**TEXTE FOURNI**.

_ _ _ _ _ _ _

Appel à projets informatiques d’intérêt général

Vous connaissez un projet informatique qui pourrait contribuer à rendre le monde meilleur ? A sauver la planète ? A créer une innovation Internet d’utilité publique ? Ou juste à faciliter la vie de votre association ? A faire avancer une grande cause ou une toute petite ? A faire avancer la science ? Alors répondez à cet appel car je pense pouvoir booster ce projet en recrutant pour lui des mécènes informatiques.

En effet, dans le cadre de ma nouvelle entreprise, je propose mes services professionnels à tout projet informatique d’intérêt général: je fournis (à coût zéro, cf plus bas) mes compétences en tant que directeur de projets informatiques innovants ainsi que l’accès aux compétences de très nombreux autres ingénieurs informaticiens, sur leur temps de travail. Vous voulez des compétences d’ingénieurs informaticiens pour rendre le monde meilleur ? En voila !

_ _ _ _ _ _ _

**DONNÉES D'ENTRÉE**.
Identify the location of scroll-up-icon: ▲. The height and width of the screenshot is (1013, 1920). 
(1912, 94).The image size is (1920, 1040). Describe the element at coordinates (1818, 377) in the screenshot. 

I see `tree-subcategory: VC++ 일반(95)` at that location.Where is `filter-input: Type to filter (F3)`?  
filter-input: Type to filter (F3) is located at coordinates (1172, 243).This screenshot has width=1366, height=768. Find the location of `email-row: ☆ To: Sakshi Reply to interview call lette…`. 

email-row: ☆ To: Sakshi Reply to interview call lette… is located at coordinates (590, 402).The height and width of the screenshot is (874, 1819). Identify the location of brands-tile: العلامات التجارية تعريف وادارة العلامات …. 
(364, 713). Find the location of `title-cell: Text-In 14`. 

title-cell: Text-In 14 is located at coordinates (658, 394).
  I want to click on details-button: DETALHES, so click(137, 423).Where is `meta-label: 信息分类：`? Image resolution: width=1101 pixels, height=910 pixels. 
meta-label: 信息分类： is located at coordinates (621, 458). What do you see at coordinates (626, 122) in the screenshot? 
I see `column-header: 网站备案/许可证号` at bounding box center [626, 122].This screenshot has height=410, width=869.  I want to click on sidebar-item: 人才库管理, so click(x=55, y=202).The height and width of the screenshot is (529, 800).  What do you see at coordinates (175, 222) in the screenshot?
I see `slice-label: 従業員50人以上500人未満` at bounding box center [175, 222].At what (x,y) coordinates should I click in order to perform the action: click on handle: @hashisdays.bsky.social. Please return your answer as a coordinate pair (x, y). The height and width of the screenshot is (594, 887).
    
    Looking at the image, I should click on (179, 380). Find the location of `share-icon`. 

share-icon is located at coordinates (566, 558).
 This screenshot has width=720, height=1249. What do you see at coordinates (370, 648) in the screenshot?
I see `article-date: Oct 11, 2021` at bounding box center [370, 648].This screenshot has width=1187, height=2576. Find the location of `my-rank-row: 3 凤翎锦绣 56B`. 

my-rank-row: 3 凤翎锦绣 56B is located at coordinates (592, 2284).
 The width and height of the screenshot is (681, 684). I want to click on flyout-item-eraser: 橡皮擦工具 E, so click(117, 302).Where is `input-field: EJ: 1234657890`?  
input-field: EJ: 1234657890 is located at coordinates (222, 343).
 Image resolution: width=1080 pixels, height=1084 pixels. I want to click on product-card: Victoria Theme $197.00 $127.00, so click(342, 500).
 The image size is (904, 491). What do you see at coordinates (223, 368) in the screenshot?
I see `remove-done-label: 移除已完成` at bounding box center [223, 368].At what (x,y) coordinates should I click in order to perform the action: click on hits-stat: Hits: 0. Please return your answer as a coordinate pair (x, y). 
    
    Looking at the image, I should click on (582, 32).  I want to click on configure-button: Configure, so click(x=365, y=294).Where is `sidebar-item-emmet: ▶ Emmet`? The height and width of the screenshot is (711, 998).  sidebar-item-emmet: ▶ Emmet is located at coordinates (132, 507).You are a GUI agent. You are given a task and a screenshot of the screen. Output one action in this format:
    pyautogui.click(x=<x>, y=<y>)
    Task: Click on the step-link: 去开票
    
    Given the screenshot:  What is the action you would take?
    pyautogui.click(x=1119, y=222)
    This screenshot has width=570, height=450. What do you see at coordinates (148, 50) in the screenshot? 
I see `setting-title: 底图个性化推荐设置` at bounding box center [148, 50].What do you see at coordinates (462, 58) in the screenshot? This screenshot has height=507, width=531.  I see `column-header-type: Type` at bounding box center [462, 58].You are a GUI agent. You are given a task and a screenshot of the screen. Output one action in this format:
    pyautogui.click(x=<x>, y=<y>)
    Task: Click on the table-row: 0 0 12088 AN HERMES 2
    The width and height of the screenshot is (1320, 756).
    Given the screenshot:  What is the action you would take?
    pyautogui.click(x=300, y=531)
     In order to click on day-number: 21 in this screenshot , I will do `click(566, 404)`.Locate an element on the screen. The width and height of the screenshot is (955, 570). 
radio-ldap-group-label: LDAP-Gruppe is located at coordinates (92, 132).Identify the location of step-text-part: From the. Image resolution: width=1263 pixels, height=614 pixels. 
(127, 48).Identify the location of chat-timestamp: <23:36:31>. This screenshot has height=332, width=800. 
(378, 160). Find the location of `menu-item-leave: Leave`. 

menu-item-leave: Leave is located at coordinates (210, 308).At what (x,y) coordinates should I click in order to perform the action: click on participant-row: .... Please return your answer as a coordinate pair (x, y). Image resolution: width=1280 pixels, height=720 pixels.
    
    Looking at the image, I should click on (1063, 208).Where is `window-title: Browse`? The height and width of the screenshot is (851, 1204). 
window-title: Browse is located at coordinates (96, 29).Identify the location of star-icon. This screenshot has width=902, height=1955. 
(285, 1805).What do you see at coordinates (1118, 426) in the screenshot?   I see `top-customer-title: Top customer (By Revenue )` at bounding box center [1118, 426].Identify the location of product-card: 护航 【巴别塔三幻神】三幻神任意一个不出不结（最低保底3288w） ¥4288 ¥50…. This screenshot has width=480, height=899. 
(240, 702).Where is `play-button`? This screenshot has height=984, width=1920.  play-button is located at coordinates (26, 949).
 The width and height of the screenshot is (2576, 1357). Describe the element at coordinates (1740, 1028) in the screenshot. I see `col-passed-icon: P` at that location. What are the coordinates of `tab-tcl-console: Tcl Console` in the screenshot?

_ _ _ _ _ _ _

**À FAIRE**.
Modifiez le passage du texte sur l'appel à projets qui commence par « Appel à projets » et se termine par « des mécènes informatiques. » : recopiez-le en mettant « sponsors » à la place de « mécènes ». Les entrées ne servent à rien pour ce travail.

**RÉSULTAT**.
Appel à projets informatiques d’intérêt général

Vous connaissez un projet informatique qui pourrait contribuer à rendre le monde meilleur ? A sauver la planète ? A créer une innovation Internet d’utilité publique ? Ou juste à faciliter la vie de votre association ? A faire avancer une grande cause ou une toute petite ? A faire avancer la science ? Alors répondez à cet appel car je pense pouvoir booster ce projet en recrutant pour lui des sponsors informatiques.